Experimenting with a variety of mediums including woods, metal, paper, light and photography, his work has developed to what he has gained renown for in his now chosen field, glass.
On closer inspection of this journey, the viewer will see that though nineteen years has passed, many of the underlying themes can still be seen in his most contemporary pieces of work.
You can view Kevin’s latest contemporary pieces of glass at www.kevinwallhead.co.uk
Welcome to what goes on in my shed….and what comes out of it!
As a figurative artist who works in glass and metal amongst other things, here is a brief explantion of how it all began. From my time at the former Lincoln College of Art, De Montford University and what is now Lincoln University this blog explains how a natural progression appeared and developed, influencing my career as an artist.
For eighteen years now I’ve been doing things in my shed. I call it a shed, the family call it a shed. Some would call it a studio, a workshop, but really it’s the old brick wash and coal house at the back of a little terraced property in Lincoln.

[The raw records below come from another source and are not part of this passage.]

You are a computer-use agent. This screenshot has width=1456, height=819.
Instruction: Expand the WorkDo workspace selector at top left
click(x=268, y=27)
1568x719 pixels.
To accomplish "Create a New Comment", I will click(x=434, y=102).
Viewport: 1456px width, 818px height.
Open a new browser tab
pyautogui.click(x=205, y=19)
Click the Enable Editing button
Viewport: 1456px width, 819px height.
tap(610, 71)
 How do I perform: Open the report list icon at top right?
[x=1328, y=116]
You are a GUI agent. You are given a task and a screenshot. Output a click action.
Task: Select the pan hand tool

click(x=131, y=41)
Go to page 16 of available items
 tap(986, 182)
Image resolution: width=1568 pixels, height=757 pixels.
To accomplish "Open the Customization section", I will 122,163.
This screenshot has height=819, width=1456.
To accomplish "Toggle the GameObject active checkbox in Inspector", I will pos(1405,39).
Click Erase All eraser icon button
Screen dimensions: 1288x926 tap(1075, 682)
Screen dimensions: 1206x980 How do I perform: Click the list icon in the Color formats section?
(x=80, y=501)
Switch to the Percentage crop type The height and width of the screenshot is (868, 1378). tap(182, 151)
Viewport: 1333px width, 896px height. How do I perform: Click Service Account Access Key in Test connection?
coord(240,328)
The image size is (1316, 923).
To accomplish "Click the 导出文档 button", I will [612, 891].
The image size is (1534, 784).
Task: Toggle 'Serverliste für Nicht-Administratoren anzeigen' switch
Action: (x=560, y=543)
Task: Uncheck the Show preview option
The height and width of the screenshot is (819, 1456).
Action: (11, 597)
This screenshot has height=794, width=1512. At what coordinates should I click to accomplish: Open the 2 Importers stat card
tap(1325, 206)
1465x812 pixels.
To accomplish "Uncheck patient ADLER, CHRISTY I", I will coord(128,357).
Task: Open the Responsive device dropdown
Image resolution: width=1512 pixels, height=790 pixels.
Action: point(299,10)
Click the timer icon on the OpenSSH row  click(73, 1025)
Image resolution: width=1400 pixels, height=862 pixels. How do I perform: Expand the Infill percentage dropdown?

It measures 11 feet in length and 4 feet 9 inches wide (sorry to those of you who are metric minded, I’m old school), but it’s adequate and serves me well. I might show you a picture of it later? It’s the place where I have spent most of my last 18 years, a little cottage industry, away from the turmoil of this godforsaken mad world. I know it’s not a lot to boast about but it’s mine, and hence the famous saying “Never come between a man and his shed!” I’m not quite sure who said it though?
Dad’s Toffee Hammer
Mum and dad lived next door at the time, not ideal but when I was looking to buy a house it just happened that the best property had my parents next to it ………….. and it was cheap. I was always borrowing dad’s tools to do stuff, we were skint because I was at art school and he had stacks of stuff to borrow. His face would appear over the fence. “Kevin! got my chisel, got my saw, got my toffee hammer (it wasn’t a toffee hammer, just a small pin hammer)?” They were always in my shed. Therefor, I made this, a very early Wallhead piece called “Dad’s Toffee Hammer”.
The idea was, to use Dad’s hammer in conjunction with a child’s toy, which would always remind me of his little face peering over the fence.
Drawing for Dad’s Toffee Hammer
I had a lovely piece of stone that I had aquired while working with an electician in the summer hols, this would become the base. The base was drilled with one thousand and eighty seven holes, six inch nails were cut to pre-determined lengths and secured within the holes in the stone, this was all then mounted on a lead backboard.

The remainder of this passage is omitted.